## EXERCISE OBJECTIVE
According to the lab research description, what machinery is missing from the expression systems that existing high-throughput protein phenotyping methods typically use?

## EXCERPT PROVIDED
We are broadly interested in how the molecular properties of viral proteins and antibodies constrain their evolution and co-evolution.

Viral proteins and antibodies acquire amino acid substitutions at a rate orders of magnitude above most eukaryotic proteins. These substitutions can have pleiotropic consequences on protein stability, folding, and function. Our lab is developing high-throughput evolution and phenotyping assays to determine how these properties, and trade-offs between them, constrain and potentiate the evolution of viral proteins and antibodies, and how this varies between distinct selection environments. These experimental platforms will enable us to (1) determine key constraints on protein evolution, (2) predict the emergence of new viral variants, and (3) design therapeutic strategies that are refractory to the development of resistance.


Ongoing projects in the lab include:

  1. Development of high-throughput methods for measuring biophysical properties of natively-synthesized proteins

Existing high-throughput protein phenotyping methods typically express the protein of interest in a system that lacks the native post-translational modification, folding, and processing machinery. This machinery critically impacts the stability, folding, and function of diverse proteins – especially viral proteins and antibodies – and motivates our work to develop new methods for proteins synthesized in human cells.

## INFORMATION SUPPLIED
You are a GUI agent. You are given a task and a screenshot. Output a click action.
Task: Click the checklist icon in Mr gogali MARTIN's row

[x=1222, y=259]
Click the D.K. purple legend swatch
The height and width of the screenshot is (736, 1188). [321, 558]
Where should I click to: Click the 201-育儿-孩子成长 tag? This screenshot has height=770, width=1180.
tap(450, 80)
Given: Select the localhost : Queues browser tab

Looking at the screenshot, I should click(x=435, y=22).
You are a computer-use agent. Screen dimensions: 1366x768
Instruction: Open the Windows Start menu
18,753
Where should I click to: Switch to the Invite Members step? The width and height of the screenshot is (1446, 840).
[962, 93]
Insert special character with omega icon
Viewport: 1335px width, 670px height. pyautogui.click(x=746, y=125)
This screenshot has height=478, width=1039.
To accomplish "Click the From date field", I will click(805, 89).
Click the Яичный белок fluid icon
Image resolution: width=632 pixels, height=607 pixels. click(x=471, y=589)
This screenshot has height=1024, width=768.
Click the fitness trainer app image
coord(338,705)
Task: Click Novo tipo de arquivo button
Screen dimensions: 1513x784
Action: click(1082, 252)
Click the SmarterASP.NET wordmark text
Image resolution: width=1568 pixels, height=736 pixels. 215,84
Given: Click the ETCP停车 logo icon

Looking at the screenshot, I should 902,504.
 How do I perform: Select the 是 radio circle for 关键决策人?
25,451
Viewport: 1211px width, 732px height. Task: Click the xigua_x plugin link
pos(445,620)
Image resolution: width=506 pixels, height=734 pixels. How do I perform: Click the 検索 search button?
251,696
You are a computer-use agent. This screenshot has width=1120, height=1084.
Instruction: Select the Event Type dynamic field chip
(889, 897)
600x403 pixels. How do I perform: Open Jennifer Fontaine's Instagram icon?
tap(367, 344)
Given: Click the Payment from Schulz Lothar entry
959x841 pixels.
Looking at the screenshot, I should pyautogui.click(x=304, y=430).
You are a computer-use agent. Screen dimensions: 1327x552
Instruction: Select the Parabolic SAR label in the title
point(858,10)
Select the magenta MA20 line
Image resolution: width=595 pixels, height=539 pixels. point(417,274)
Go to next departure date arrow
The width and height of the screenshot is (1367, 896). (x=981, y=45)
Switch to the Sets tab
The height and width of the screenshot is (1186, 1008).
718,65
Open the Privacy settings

## SOLUTION FOR THIS EXERCISE
They lack the native post-translational modification, folding, and processing machinery.